In turn the hosts have developed various structures / activities (defense factors ) which act to prevent the invasion and development of the parasite.

The result of this entry action can reach several conclusions . Either the parasite invades and becomes very active, leading to disease and possibly death of the host, a very undesirable result to both host and parasite. However the parasite might invade the host and it's activity remain mild, and the host in turn reacts mildly and both the parasite and the host survive for a long time. This result is desirable for the parasite and acceptable to the host. On the other hand another possible outcome is that when the parasite invades, the host's defense reactions overwhelms the parasite and eliminates it. Of course this is the optimal result from the host's point of view.

Since we are interested in the disease fighting factors of fish it should be understood that fish possess a highly developed and very efficient system of external and internal defenses against disease, this allows them to survive and prosper in an environment that contains a very large number of disease-causing organisms.

With the proper understanding of these factors it is possible to manipulate these defenses to prevent infections. Prevention is much more effective and cost-efficient that treatment of diseases. The defenses factors of a fish can be divided into two systems, the innate and acquired. Innate factors are constant no matter what parasite the host encounters or how many times the fish has previously in countered a given parasite. The innate system is composed of physical barriers such as skin, scales, secretions such as mucus, phagocytic cell such as macrophages, and proteins in the blood.

The acquired factors are components of the immune system of the fish that have the ability to react specifically with parasites, develop and remember the interaction.

The reaction to a parasite increases after a initial encounter with a given parasite.

Before a parasite can develop and reproduce, it must enter the fish. The host's first defense is, therefore, an epithelial membrane, either the epithelium of the gills or the digestive tract , or the skin or scales. These are hard to penetrate, and are covered with a moving layer of mucus which the parasite must penetrate before it can attach to the membrane. By peristaltic actions move the mucus along. On the surface of the fish, mucus moves from the head to the tail, where it is shed into the water.
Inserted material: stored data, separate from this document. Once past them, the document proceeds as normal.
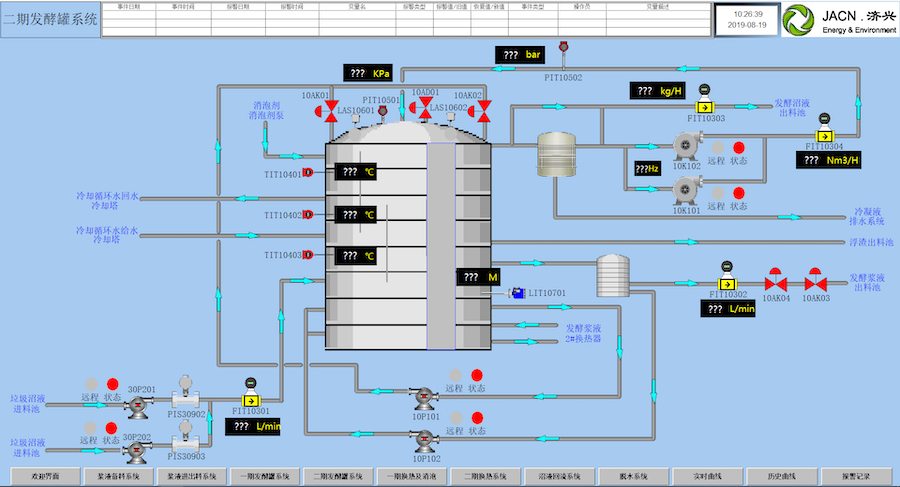Viewport: 900px width, 487px height.
Task: Open the 欢迎界面 navigation tab
Action: 45,476
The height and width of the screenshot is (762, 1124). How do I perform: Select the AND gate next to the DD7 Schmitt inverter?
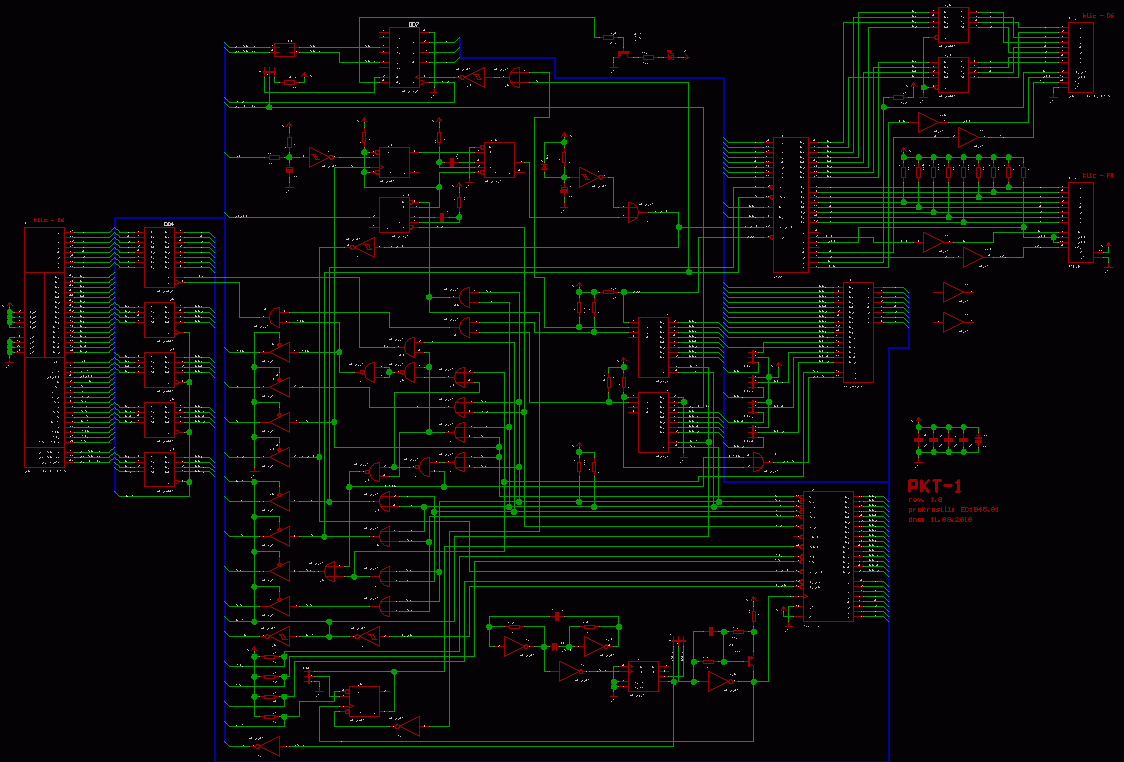click(x=517, y=76)
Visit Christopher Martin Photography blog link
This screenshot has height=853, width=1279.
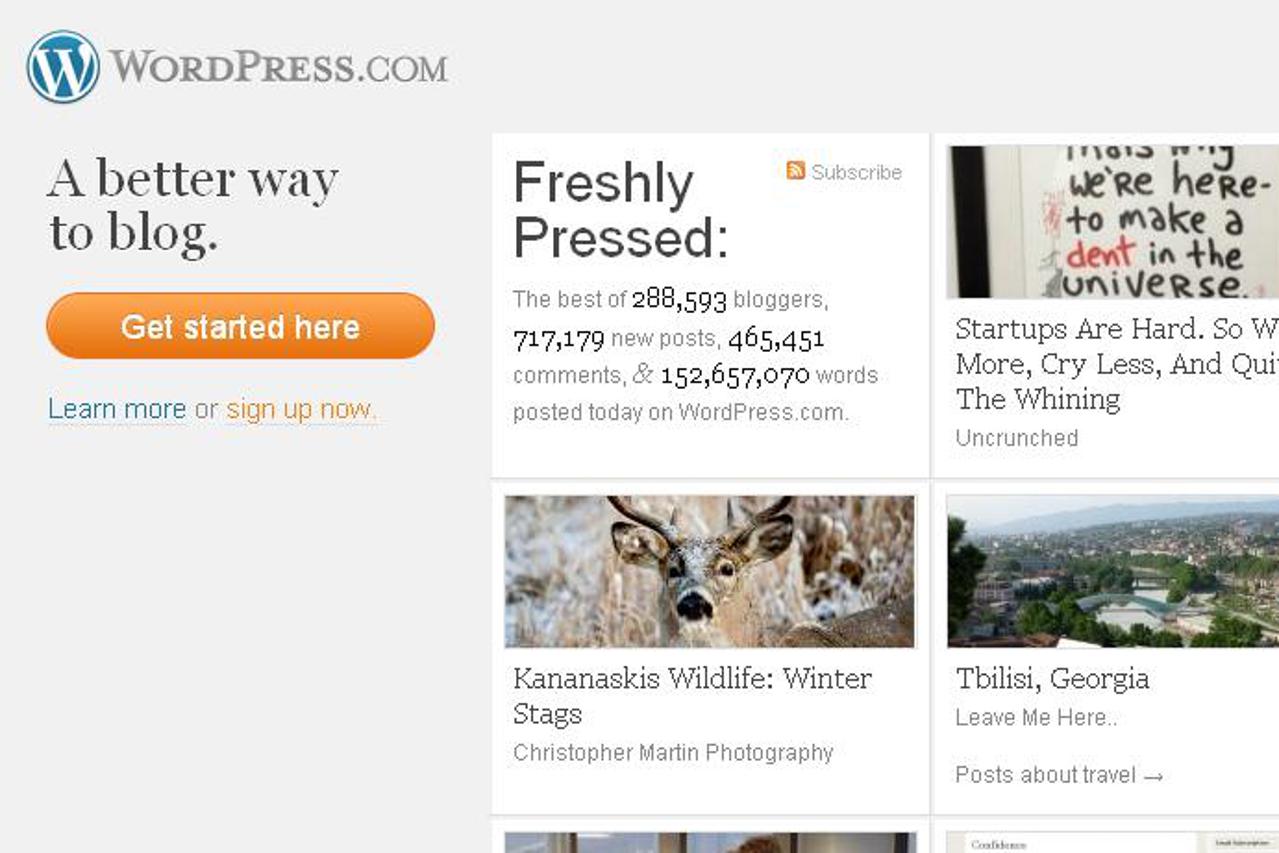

A good number of parasites are trapped in the moving mucus and are shed away into the water without penetrating the fishes defenses. Fish often increase their production of mucus in cases of parasite invasion, when this occurs often you can see strands of mucus stringing out from the fins and tail of the fish.

If a parasite manages to attach to a surface membrane and penetrates into the tissues of the fish, it encounters another component of the host's innate defenses, the phagocytic cells. These cells are found in the circulatory systems, wandering in the tissues, and lining the vessels in organs such as the spleen and liver. These cells are the cleanup crew, they engulf and break down damaged host cells.
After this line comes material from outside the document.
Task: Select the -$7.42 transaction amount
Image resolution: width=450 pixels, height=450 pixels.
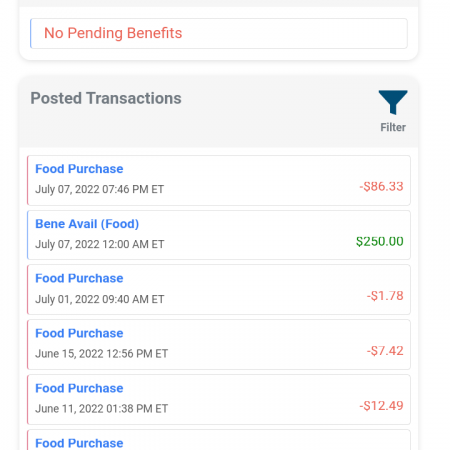Action: pyautogui.click(x=385, y=351)
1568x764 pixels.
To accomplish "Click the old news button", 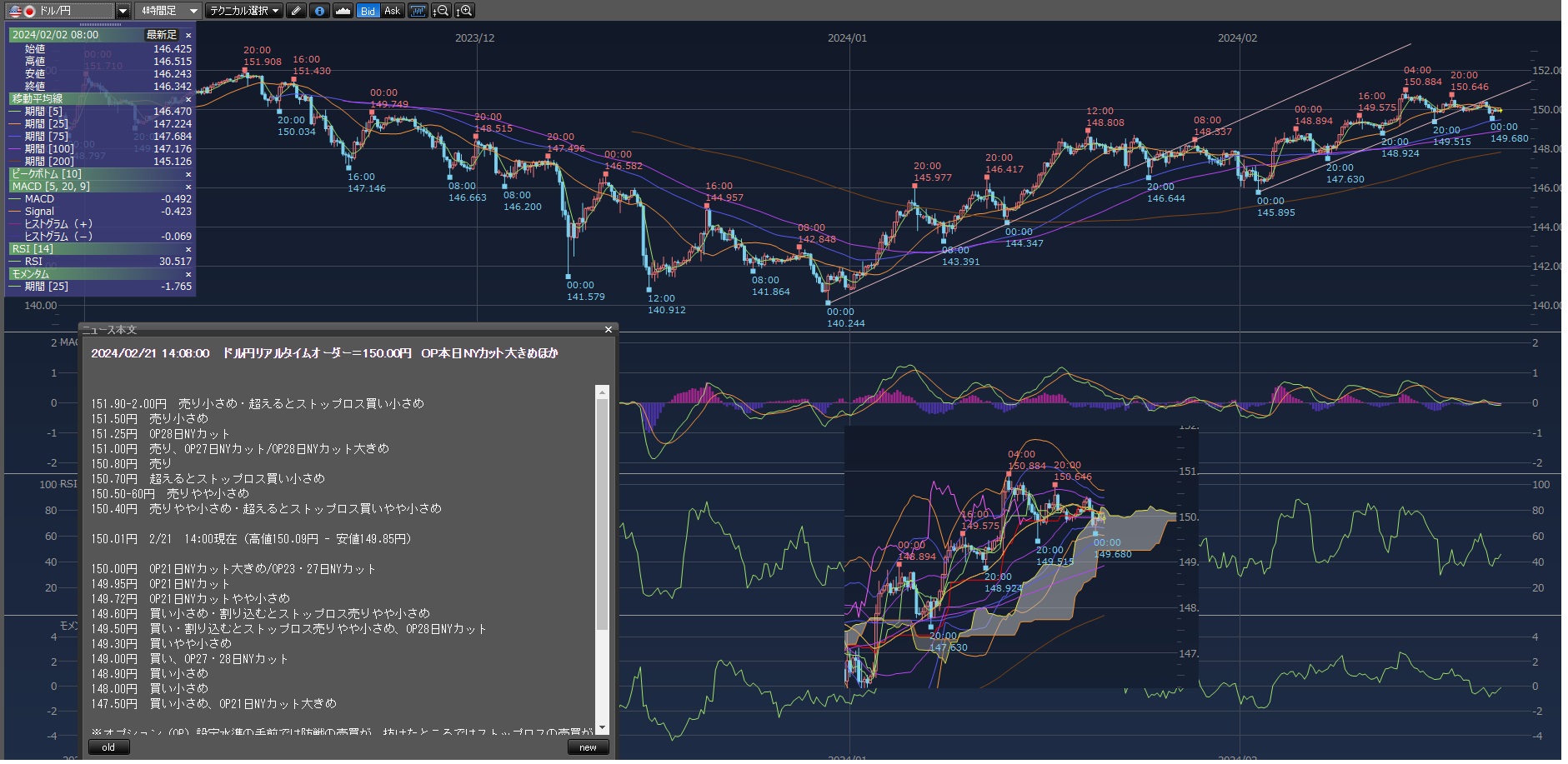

There are far to many parasites that affect ornamental fish to list them in this article but a few well known. One should be high-lighted: Hexamita, an important cause of mortalities in the home aquaria. They are to be found in the intestines, frequently the liver of angelfish are infected, they are also found in discus and gouramis fish.

While tapeworms are common in wild caught fish, they are rarely found in ornamental fishes. When they are present they are found attached to the intestinal wall by means of a scolex or head like structure with four suckers. But with some tapeworms hooks maybe present on the scolex. Generally tapeworms need a secondary host in order to reproduce. Such as waterfowl or snails.

Intestinal Nematodes are far more common in ornamental fish than tapeworms. These are often called roundworms, tubifex worms act as a secondary host for the round worm along with Cyclops, and Daphnia. Within these hosts the parasite is in its larval stage and when these host's are eaten by a fish the larvae develop into the adult or final form and become a disease vector.

Maintaining a clean aquarium with fresh well filtered water, along with massive and frequent water changes will do more to prevent bacterial infections than almost any other procedure you can follow.

Avoid feeding live foods other than brine shrimp and you will have prevented most of the conditions required for external and internal parasites. The number one live food to avoid at all cost is tubifex worms, black worms or what is known as sewage worms. Earth worms are perfectly safe to use and encouraged as food.

The study of fish immunology will greatly improve your success with keeping your ornamental fish. There are a number of good books written in lay-man's language that will give you a good working knowledge of the subject.

I recommend every fish keeper should add one or more to their collection.

J.B. Gratzek, E.B. Shotts Jr. and D.L. Dawe.
From Infectious Diseases and parasites of freshwater ornamental fish.